> _Work to do_
Reproduce every one of the rows below verbatim, leaving each line unchanged.

Element and text location data:
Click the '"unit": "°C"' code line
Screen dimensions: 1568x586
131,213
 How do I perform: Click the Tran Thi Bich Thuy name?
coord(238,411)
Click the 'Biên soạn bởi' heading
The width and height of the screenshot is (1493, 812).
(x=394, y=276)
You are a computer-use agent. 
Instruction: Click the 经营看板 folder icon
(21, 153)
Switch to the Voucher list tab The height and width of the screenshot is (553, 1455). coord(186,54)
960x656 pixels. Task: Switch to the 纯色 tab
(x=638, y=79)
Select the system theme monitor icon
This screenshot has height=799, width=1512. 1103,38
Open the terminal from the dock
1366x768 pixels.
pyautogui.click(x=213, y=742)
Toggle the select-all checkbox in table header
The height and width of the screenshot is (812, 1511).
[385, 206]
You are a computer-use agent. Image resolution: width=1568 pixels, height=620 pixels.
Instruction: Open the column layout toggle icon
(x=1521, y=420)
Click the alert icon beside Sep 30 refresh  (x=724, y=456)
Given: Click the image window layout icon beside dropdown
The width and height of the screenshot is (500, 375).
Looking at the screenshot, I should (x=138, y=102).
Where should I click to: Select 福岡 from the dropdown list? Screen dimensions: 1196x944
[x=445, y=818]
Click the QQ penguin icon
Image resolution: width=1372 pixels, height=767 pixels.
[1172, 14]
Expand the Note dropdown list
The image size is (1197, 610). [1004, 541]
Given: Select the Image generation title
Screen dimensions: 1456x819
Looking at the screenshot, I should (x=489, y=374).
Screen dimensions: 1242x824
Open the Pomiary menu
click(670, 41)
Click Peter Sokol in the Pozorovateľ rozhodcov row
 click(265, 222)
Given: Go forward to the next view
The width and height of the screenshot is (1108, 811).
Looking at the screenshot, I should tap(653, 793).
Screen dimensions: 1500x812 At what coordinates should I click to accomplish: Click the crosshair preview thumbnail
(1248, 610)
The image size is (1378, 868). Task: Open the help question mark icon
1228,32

> _Solution to this exercise_
Click the '"unit": "°C"' code line
Screen dimensions: 1568x586
131,213
 How do I perform: Click the Tran Thi Bich Thuy name?
coord(238,411)
Click the 'Biên soạn bởi' heading
The width and height of the screenshot is (1493, 812).
(x=394, y=276)
You are a computer-use agent. 
Instruction: Click the 经营看板 folder icon
(21, 153)
Switch to the Voucher list tab The height and width of the screenshot is (553, 1455). coord(186,54)
960x656 pixels. Task: Switch to the 纯色 tab
(x=638, y=79)
Select the system theme monitor icon
This screenshot has height=799, width=1512. 1103,38
Open the terminal from the dock
1366x768 pixels.
pyautogui.click(x=213, y=742)
Toggle the select-all checkbox in table header
The height and width of the screenshot is (812, 1511).
[385, 206]
You are a computer-use agent. Image resolution: width=1568 pixels, height=620 pixels.
Instruction: Open the column layout toggle icon
(x=1521, y=420)
Click the alert icon beside Sep 30 refresh  (x=724, y=456)
Given: Click the image window layout icon beside dropdown
The width and height of the screenshot is (500, 375).
Looking at the screenshot, I should (x=138, y=102).
Where should I click to: Select 福岡 from the dropdown list? Screen dimensions: 1196x944
[x=445, y=818]
Click the QQ penguin icon
Image resolution: width=1372 pixels, height=767 pixels.
[1172, 14]
Expand the Note dropdown list
The image size is (1197, 610). [1004, 541]
Given: Select the Image generation title
Screen dimensions: 1456x819
Looking at the screenshot, I should (x=489, y=374).
Screen dimensions: 1242x824
Open the Pomiary menu
click(670, 41)
Click Peter Sokol in the Pozorovateľ rozhodcov row
 click(265, 222)
Given: Go forward to the next view
The width and height of the screenshot is (1108, 811).
Looking at the screenshot, I should tap(653, 793).
Screen dimensions: 1500x812 At what coordinates should I click to accomplish: Click the crosshair preview thumbnail
(1248, 610)
The image size is (1378, 868). Task: Open the help question mark icon
1228,32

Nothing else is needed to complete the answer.